A college degree — particularly a humanities degree — does not come with instructions, but instead of seeing this as a negative as I long have, I have tried, in the past year, to view it as a plus. Many of us do what we’re “supposed” to do only to wake up five or ten or thirty years later realizing that we hate what we do. Along the way, we may be stressed, overworked, driven by bad habits. In some cases, what we thought we’d be able to do — become a magazine editor, say — is increasingly difficult to achieve now.
I have tried for years to figure out what it means to be American so that I could once and for all become whatever that is. I was born here, my parents raised me by its tenets, if not always in the country itself, and I attended college here. But I’ve preferred to view this country from the outside, from the vantage point of the other places I am “from”: Canada, England. It’s seemed safer, not to mention that I was heavily influenced as a child and adolescent by how those two countries viewed the US. Of course there is no one way to be American, but there is one streak that seems to run through all of us: independence, and a fearlessness about starting from nothing or starting over. When we first came here, we were often doing both: starting over, starting from nothing. And the generations that followed us did the same. This pattern continues today.
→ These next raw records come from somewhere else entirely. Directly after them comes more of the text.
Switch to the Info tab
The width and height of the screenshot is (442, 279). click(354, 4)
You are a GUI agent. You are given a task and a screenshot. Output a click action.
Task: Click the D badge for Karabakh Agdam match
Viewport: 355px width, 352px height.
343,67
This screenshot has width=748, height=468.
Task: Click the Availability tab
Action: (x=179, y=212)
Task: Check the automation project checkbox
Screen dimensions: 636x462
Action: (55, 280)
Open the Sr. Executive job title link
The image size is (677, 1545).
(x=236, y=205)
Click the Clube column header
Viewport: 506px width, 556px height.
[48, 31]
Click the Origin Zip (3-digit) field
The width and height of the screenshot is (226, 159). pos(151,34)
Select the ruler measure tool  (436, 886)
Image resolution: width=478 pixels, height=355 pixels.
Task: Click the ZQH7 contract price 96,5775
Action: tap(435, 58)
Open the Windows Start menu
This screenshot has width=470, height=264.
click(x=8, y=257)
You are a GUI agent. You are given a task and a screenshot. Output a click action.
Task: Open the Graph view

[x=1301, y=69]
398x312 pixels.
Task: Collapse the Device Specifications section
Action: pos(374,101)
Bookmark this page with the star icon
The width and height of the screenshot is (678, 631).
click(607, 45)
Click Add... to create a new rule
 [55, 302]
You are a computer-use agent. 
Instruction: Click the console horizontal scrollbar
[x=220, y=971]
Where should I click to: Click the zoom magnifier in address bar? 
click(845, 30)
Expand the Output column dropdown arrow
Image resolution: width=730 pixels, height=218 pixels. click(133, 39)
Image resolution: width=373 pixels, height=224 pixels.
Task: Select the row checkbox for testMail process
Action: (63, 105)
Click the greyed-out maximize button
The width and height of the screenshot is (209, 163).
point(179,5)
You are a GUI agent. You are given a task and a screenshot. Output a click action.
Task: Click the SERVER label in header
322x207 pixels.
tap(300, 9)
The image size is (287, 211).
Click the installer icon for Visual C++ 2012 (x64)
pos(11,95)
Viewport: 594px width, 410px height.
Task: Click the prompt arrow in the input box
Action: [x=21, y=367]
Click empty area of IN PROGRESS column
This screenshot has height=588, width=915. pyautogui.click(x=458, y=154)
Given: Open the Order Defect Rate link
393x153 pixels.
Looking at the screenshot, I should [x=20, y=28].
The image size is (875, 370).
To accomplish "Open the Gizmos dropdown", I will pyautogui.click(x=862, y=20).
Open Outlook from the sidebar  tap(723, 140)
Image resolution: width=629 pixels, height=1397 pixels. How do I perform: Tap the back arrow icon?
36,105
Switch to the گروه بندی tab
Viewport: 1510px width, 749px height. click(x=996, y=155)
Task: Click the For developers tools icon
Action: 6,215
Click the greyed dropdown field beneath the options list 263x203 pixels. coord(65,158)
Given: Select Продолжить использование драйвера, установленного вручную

The woman from Gold Lake was able to do what she did partly because she had a government that supported her as a single parent. She didn’t spend her weekends looking for dates. She drove around from state to state competing as a cyclist. She worked to make sure her daughters had enough. Now, they were all in college or close to it, all of them athletes of some kind: gymnasts, runners. One had a scholarship. Another had chosen to go to art school in faraway San Francisco. This is only part of her story. I wish I knew the rest. But I do know that she did what she had to, while also managing to do what she wanted to. If only more of us were so brave.